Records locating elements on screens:
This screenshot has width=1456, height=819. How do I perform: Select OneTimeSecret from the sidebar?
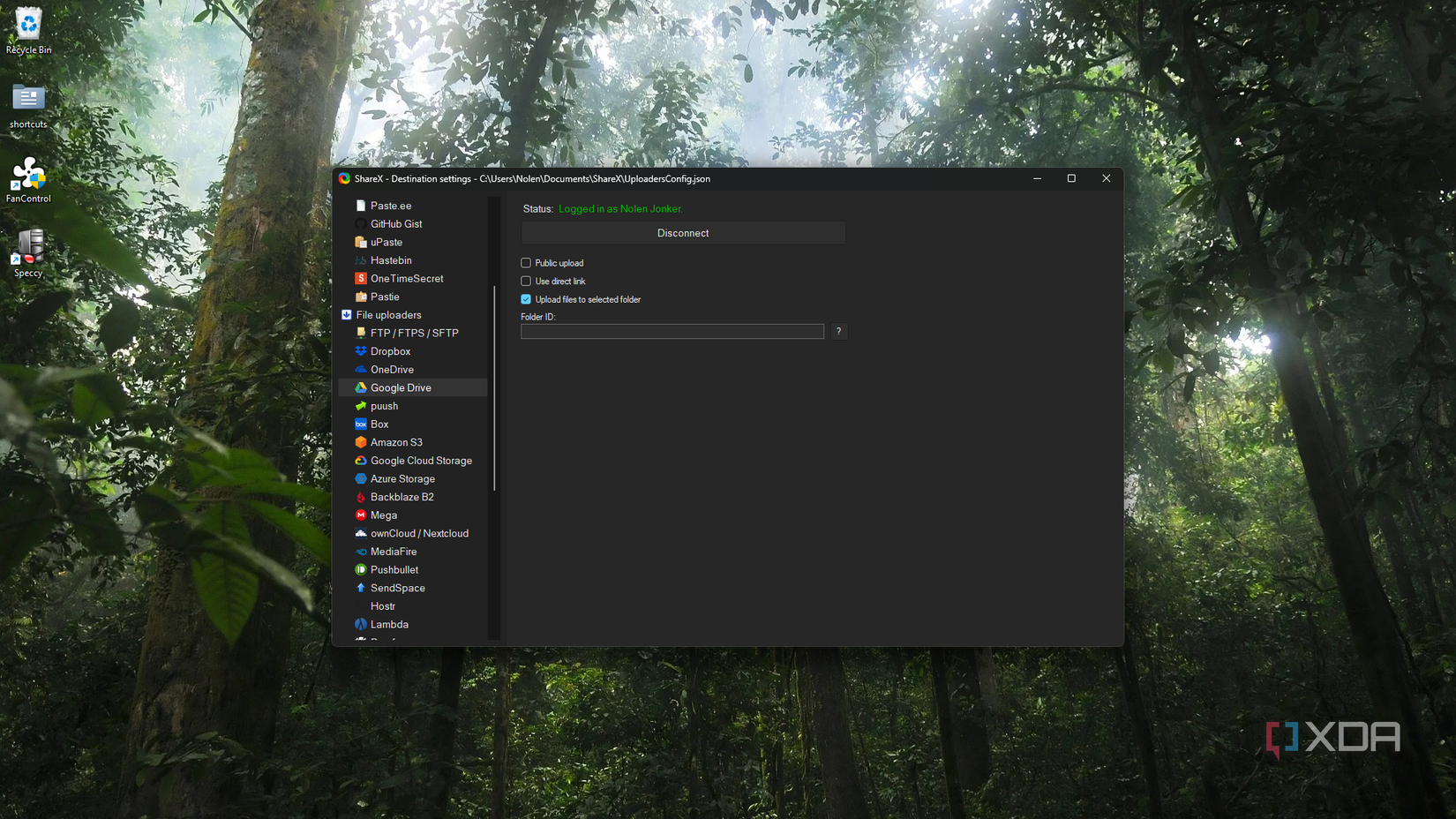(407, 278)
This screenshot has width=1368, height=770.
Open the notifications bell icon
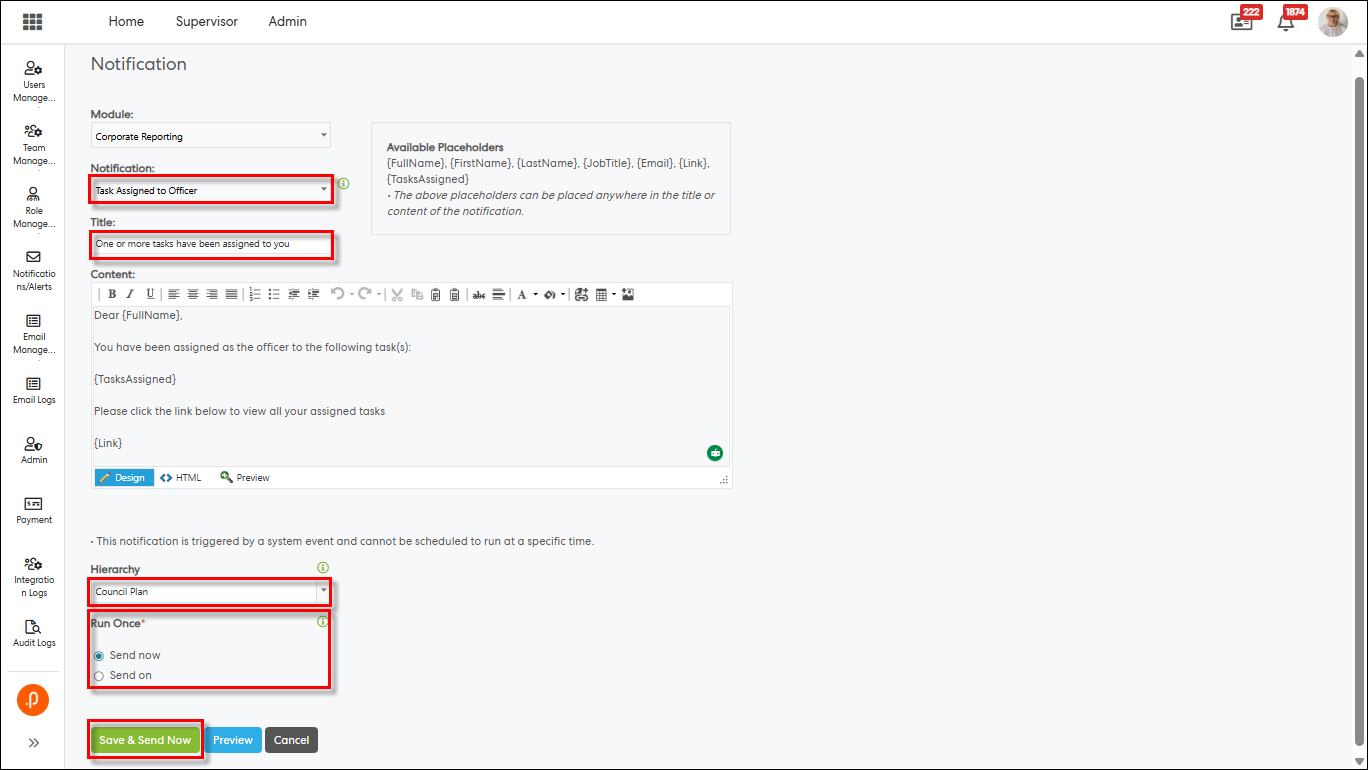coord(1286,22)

• Job: Convert every line of the records above into a numbered list, omitting any blank lines and excluding the pictures.

• In response:
1. This screenshot has width=1456, height=819. How do I perform: Select OneTimeSecret from the sidebar?
2. (407, 278)
3. This screenshot has width=1368, height=770.
4. Open the notifications bell icon
5. coord(1286,22)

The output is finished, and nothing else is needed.